At the pore-scale the fluids will adopt one of three fluid configurations depending on the spreading characteristics of the fluids and the wetting preference of the solid. The pore-scale level configurations and mechanisms can then be linked to the flow behaviour modes at the core scale. A the core scale there are various stages of displacement which can be described in zones. The nature of the core-scale displacement mechanisms is determined in part by the pore-scale configuration and the displacing phase/s characteristics (wetting/non-wetting, spreading/non-spreading) as well as the flow mode in a particular zone. In total 25 different modes may occur. In this paper the related up-scaled core displacement processes and the 3-phase displacements and flow modes are identified by many examples. The relevance to the application for 3-phase relative permeabilities and reservoir simulation is also discussed.

Introduction

During oil recovery operations there are many instances when three phases (oil, gas and water) are present and flow within the pore structure of the reservoir; examples include solution gas drive, water flooding below bubble point, depressurisation and gas injection of waterflooded reservoirs, multi-contact miscible and water-alternate-gas (WAG) processes, condensate reservoir depletion below the dew point and foam, etc.

For reservoir engineering purposes multi-phase flow through porous media is usually described in terms of continuum mechanics in the form of Darcy's equation and saturation dependent relative permeabilities. When three phases flow through a porous rock, the overall flow characteristics of each of the phases are determined by the complex interactions of the properties of the fluids and porous media (fluid/fluid and fluid/solid interactions) and are especially dependent on the spreading and wettability characteristics of the system. A detailed understanding of these phenomena is essential in order to evaluate and predict the displacement processes. Many thousands of laboratory core displacements are conducted every year but they are mainly of the 'black box' type (only input-output parameters are measured) giving little insight into the basic physics and mechanics of the flow processes. This is because reservoir rocks are essentially opaque and the fluid flow processes cannot be seen directly, although CAT and NMR scanning procedures are becoming useful tools.
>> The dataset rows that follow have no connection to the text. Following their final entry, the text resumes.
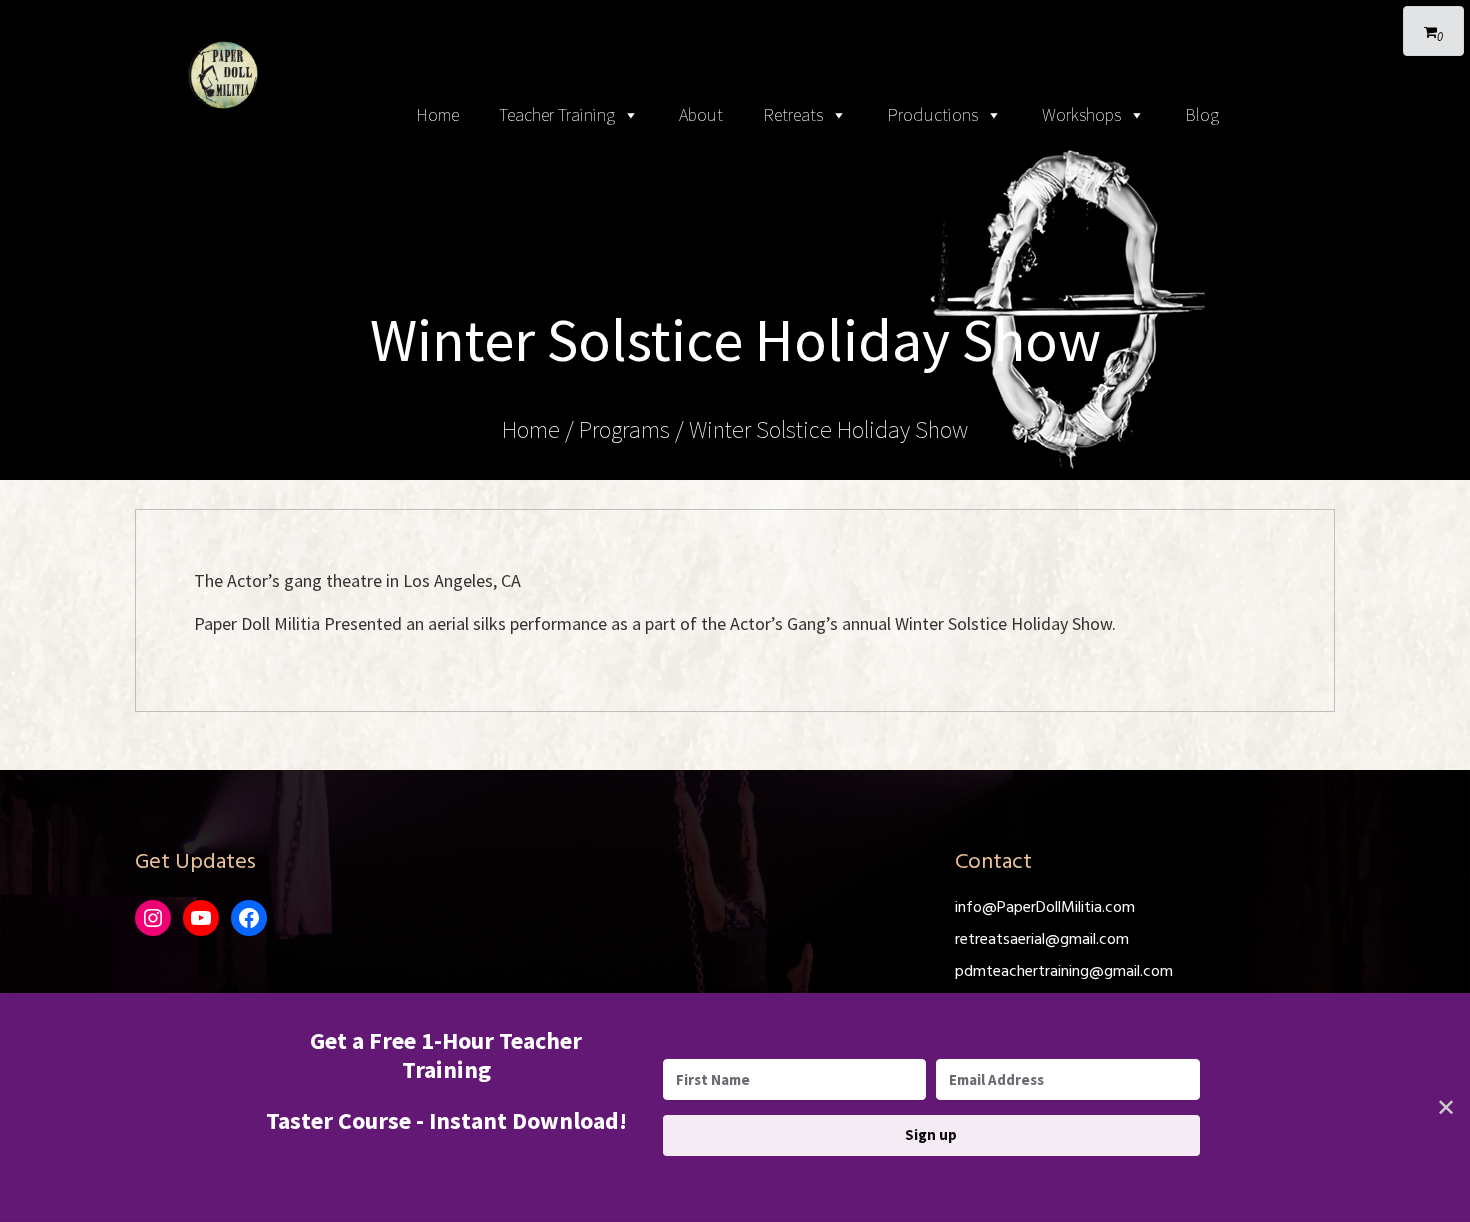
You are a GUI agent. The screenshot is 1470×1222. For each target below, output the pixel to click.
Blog (1202, 114)
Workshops (1081, 114)
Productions (932, 114)
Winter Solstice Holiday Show (828, 429)
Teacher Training (557, 114)
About (701, 114)
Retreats (793, 114)
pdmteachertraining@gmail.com (1064, 972)
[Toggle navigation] (735, 20)
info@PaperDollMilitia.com (1045, 908)
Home (437, 114)
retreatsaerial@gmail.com (1042, 940)
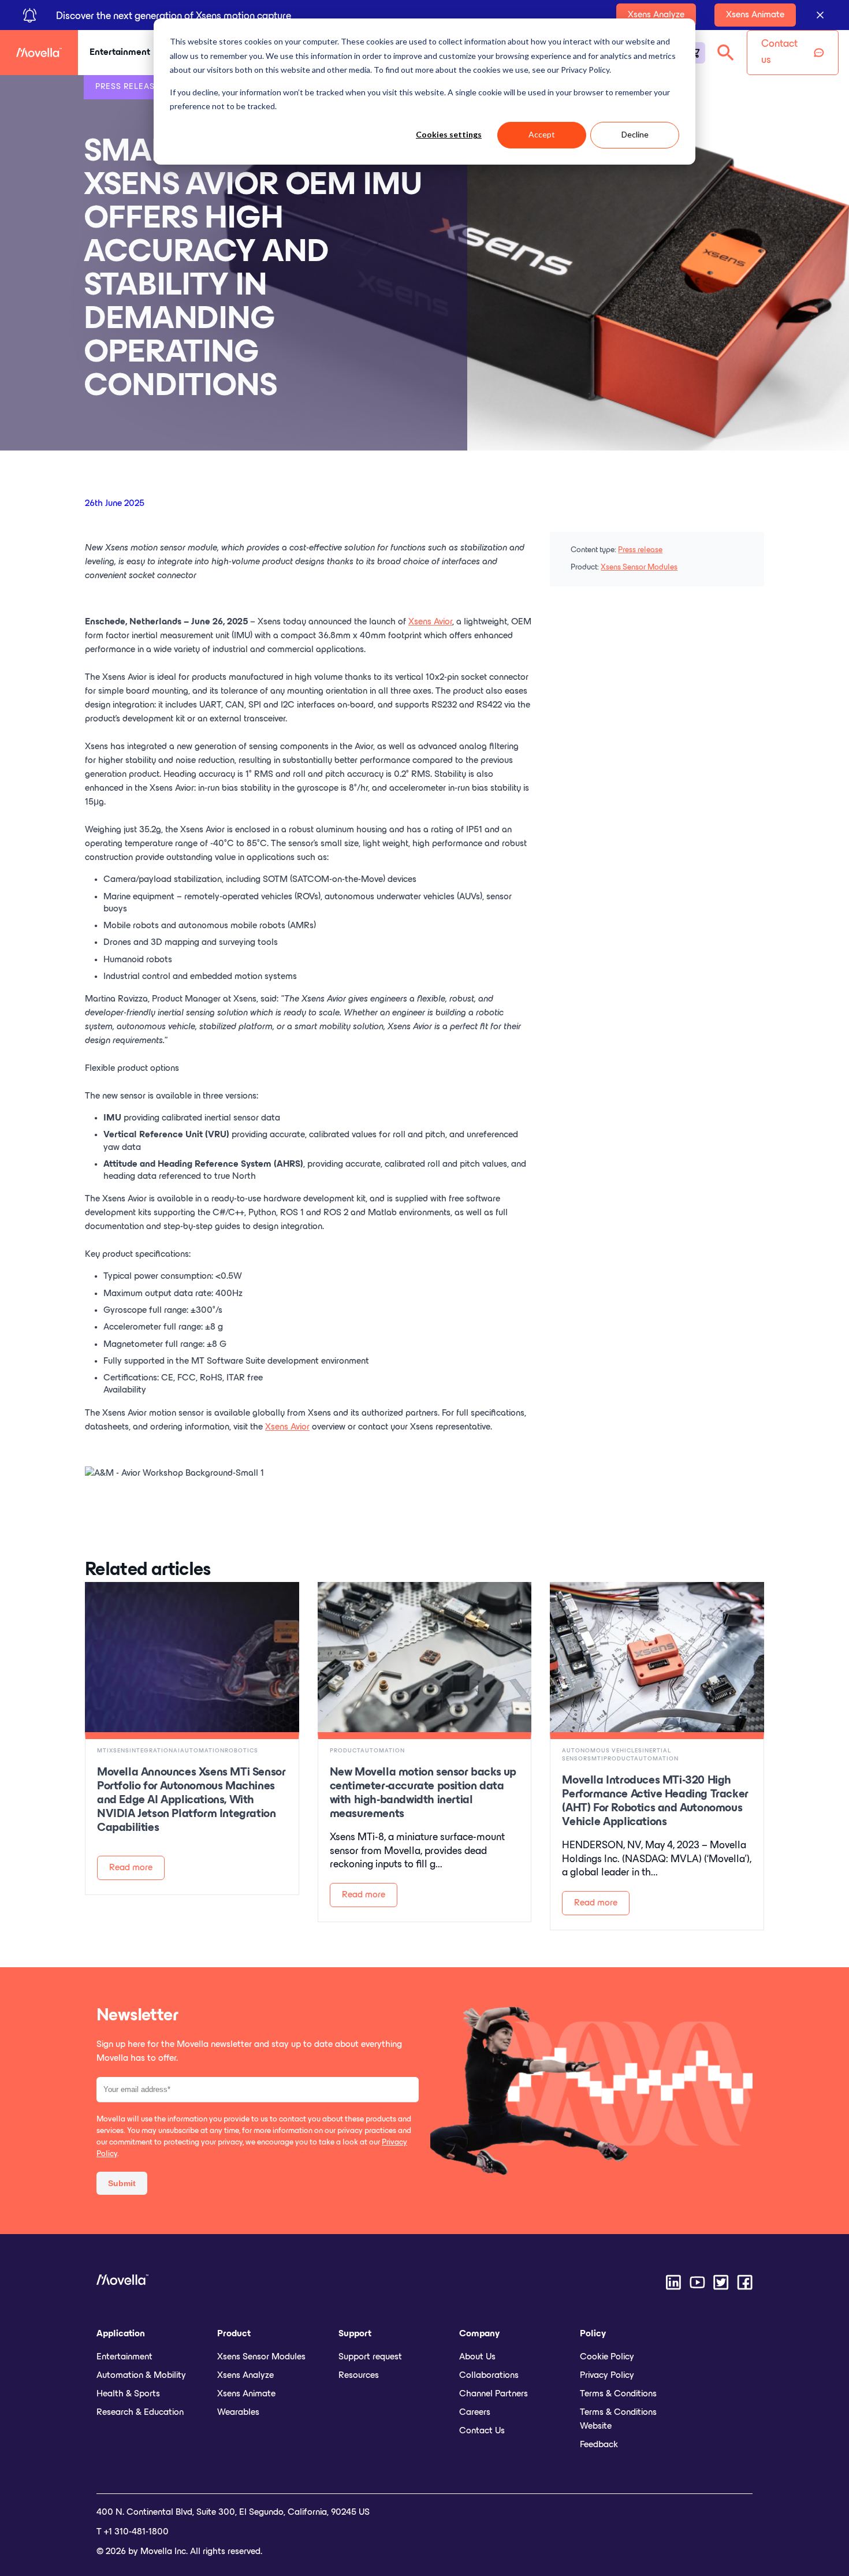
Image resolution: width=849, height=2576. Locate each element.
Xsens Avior (430, 622)
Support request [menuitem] (370, 2357)
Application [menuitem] (120, 2334)
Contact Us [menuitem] (482, 2431)
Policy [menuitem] (593, 2334)
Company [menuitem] (479, 2334)
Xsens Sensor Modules (639, 567)
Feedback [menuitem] (599, 2445)
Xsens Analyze (656, 15)
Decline (635, 134)
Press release (640, 550)
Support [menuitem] (354, 2334)
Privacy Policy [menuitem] (607, 2376)
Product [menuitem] (234, 2334)
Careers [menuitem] (474, 2413)
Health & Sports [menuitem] (128, 2394)
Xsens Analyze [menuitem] (245, 2376)
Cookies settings (449, 134)
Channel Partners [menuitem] (493, 2394)
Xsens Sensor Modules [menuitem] (261, 2357)
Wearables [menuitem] (238, 2413)
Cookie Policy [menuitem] (607, 2357)
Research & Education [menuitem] (140, 2413)
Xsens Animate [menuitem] (246, 2394)
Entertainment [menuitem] (124, 2357)
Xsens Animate (755, 15)
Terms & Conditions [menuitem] (618, 2394)
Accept (541, 134)
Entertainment (120, 53)
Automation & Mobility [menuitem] (141, 2376)
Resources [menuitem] (358, 2376)
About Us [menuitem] (477, 2357)
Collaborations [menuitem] (489, 2376)
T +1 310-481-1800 (132, 2532)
However micromodel studies have given many visual insights into the pore-scale physics.

This paper examines the pore-scale physics of 3-phase fluid configurations, displacement mechanisms and flow modes identified in some of our visualisation experiments and considers the implications for scale-up to determine relative permeabilities for reservoir simulation. The physics and the factors that affect the multi-phase mobility inside porous media are especially important because they affect critical/residual saturations and gas mobilisation during migration and hydrocarbon production, particularly after gas is released at pressures below the bubble point.